Exercise ▸
Reproduce the opening lines of the records exactly, up to and including the line in which "Zotye Jeep 4×4 (519, 1739)" occurs.

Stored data
====

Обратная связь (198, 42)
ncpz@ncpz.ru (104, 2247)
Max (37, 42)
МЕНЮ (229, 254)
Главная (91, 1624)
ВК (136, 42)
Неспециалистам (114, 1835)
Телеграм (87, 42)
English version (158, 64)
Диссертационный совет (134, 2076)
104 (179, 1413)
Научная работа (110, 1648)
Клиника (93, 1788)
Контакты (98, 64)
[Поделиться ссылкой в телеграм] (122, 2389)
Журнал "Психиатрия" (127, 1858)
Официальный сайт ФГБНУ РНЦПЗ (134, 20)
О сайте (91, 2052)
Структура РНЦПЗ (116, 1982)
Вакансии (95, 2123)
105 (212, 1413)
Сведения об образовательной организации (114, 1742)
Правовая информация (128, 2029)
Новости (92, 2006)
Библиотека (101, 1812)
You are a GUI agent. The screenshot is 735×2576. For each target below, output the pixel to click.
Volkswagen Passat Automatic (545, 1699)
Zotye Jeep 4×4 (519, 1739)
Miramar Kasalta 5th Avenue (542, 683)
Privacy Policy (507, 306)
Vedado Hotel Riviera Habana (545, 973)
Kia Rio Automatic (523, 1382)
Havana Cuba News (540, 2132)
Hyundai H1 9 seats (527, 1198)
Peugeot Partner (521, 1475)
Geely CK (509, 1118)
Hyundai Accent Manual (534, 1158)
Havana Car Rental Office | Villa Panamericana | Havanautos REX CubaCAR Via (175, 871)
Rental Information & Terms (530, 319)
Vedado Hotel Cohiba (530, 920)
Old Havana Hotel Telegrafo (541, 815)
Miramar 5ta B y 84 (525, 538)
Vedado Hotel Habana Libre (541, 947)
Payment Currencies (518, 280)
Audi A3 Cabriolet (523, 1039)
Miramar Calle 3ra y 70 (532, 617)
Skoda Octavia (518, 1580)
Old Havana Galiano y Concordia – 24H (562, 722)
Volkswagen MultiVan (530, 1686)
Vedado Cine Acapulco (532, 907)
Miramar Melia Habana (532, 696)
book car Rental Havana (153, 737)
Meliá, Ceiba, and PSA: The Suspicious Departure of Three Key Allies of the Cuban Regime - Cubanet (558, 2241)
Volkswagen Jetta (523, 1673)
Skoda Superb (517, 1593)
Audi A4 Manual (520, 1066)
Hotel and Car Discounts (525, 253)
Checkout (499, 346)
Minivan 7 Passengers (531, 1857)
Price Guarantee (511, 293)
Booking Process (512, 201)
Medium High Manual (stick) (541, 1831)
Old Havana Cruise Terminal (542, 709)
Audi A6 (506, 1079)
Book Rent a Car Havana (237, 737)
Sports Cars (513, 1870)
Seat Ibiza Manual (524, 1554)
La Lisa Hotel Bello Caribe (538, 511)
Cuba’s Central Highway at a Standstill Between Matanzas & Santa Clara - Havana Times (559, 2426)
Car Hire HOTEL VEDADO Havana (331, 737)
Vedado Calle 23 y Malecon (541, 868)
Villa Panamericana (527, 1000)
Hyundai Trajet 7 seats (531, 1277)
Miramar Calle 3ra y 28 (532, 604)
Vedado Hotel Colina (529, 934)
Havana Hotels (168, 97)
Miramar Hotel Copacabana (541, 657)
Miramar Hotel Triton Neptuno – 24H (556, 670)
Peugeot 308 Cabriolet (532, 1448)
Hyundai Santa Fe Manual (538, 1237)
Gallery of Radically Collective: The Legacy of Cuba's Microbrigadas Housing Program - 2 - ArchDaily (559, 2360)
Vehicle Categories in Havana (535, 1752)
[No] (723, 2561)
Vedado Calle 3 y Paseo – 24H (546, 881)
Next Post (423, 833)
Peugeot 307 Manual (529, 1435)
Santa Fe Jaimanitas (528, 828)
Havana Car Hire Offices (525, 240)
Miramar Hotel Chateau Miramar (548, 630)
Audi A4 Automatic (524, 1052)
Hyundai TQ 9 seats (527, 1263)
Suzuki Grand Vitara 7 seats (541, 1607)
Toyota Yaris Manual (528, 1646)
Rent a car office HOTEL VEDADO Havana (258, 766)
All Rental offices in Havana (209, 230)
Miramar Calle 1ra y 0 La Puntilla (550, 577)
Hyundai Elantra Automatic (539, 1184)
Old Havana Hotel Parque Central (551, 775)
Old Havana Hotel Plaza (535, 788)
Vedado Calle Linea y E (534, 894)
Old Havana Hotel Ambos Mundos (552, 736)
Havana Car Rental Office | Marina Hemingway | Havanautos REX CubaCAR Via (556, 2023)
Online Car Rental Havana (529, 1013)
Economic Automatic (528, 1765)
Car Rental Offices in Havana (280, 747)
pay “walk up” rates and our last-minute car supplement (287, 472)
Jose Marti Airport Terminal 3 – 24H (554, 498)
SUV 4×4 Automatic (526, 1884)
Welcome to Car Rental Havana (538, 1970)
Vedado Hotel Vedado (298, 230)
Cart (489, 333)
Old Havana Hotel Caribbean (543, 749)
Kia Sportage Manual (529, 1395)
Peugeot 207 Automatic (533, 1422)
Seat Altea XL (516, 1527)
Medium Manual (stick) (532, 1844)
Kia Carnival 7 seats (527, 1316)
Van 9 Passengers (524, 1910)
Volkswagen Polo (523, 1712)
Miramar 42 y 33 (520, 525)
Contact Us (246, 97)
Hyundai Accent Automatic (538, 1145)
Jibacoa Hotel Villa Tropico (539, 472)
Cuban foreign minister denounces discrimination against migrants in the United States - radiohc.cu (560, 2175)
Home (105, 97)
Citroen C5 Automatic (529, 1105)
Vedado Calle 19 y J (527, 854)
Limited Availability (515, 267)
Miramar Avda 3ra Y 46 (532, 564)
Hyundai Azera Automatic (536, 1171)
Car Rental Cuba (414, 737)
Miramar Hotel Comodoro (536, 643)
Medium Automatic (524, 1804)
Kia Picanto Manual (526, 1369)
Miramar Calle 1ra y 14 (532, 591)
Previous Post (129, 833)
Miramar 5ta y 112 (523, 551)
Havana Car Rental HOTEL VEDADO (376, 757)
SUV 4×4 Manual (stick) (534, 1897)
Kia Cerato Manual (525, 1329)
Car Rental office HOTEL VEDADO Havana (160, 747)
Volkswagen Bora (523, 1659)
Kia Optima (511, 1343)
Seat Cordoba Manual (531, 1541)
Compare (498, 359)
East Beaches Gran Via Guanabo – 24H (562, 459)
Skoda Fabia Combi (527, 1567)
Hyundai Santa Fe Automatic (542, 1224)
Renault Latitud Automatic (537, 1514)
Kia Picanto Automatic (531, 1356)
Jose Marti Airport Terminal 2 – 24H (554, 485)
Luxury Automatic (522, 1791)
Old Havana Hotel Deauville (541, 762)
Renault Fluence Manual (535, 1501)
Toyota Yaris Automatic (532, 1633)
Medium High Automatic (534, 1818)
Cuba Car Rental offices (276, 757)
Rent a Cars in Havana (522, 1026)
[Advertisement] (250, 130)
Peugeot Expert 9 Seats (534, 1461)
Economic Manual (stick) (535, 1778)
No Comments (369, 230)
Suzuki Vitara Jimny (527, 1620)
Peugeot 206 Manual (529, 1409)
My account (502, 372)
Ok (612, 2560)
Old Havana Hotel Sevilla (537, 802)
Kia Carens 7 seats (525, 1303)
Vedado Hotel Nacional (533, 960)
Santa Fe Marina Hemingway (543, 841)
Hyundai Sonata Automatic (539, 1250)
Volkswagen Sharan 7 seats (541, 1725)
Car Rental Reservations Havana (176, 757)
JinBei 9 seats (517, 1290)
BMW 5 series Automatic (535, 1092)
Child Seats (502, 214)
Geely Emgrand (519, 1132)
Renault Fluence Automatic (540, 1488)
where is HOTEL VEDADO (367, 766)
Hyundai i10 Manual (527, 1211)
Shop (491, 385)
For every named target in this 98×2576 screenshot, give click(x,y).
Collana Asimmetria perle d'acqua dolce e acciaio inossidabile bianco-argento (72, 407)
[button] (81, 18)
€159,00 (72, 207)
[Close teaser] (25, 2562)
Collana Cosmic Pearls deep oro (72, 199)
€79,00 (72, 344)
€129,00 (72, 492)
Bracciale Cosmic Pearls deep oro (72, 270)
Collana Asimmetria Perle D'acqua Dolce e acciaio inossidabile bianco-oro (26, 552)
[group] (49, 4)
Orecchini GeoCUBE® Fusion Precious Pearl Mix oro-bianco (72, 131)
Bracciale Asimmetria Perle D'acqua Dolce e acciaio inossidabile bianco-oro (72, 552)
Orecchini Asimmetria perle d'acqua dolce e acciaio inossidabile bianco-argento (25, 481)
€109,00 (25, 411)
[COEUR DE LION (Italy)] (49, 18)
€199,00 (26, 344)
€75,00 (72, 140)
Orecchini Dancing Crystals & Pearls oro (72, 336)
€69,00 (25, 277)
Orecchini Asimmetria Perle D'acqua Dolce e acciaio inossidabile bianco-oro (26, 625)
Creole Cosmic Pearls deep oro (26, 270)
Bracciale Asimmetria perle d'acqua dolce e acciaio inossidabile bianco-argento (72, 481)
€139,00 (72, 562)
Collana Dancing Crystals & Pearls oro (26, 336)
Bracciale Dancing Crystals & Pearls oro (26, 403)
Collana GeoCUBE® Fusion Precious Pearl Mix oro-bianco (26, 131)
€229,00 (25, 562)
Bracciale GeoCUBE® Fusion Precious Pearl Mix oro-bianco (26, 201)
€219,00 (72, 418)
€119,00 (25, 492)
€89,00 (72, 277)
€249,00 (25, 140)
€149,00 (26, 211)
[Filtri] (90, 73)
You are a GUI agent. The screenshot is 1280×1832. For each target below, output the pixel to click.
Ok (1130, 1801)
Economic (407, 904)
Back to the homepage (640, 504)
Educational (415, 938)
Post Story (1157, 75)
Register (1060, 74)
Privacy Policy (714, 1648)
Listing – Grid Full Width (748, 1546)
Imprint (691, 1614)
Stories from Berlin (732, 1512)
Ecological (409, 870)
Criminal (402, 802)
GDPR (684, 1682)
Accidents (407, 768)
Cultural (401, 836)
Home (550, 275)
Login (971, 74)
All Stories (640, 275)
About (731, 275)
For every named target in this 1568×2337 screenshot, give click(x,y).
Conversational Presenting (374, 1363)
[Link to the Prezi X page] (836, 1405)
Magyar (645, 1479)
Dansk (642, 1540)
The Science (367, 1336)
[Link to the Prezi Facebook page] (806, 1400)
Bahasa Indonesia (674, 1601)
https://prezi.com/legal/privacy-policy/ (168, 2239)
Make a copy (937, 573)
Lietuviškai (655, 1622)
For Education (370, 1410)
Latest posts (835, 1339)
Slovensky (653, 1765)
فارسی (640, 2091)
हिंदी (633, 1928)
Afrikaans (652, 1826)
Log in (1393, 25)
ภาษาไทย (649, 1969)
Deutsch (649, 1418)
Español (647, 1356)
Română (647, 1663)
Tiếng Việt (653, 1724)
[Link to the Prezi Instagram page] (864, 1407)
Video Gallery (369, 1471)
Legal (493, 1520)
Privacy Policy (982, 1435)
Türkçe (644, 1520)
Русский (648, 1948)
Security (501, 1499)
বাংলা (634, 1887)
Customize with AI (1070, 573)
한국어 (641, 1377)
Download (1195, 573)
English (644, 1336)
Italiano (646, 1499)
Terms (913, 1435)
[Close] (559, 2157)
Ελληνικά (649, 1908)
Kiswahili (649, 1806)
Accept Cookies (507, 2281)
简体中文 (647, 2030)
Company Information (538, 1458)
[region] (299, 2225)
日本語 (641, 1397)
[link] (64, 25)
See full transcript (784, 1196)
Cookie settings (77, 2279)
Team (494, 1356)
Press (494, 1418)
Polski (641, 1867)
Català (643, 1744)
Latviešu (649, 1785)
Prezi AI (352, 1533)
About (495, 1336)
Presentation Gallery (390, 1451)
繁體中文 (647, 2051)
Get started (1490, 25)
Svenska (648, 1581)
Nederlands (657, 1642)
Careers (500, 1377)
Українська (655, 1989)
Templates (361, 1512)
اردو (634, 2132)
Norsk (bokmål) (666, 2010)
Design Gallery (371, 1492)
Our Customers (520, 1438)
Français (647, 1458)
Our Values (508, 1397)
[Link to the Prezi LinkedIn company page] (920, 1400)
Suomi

====

Response to the task ▸
Обратная связь (198, 42)
ncpz@ncpz.ru (104, 2247)
Max (37, 42)
МЕНЮ (229, 254)
Главная (91, 1624)
ВК (136, 42)
Неспециалистам (114, 1835)
Телеграм (87, 42)
English version (158, 64)
Диссертационный совет (134, 2076)
104 (179, 1413)
Научная работа (110, 1648)
Клиника (93, 1788)
Контакты (98, 64)
[Поделиться ссылкой в телеграм] (122, 2389)
Журнал "Психиатрия" (127, 1858)
Официальный сайт ФГБНУ РНЦПЗ (134, 20)
О сайте (91, 2052)
Структура РНЦПЗ (116, 1982)
Вакансии (95, 2123)
105 (212, 1413)
Сведения об образовательной организации (114, 1742)
Правовая информация (128, 2029)
Новости (92, 2006)
Библиотека (101, 1812)
You are a GUI agent. The screenshot is 735×2576. For each target below, output the pixel to click.
Volkswagen Passat Automatic (545, 1699)
Zotye Jeep 4×4 (519, 1739)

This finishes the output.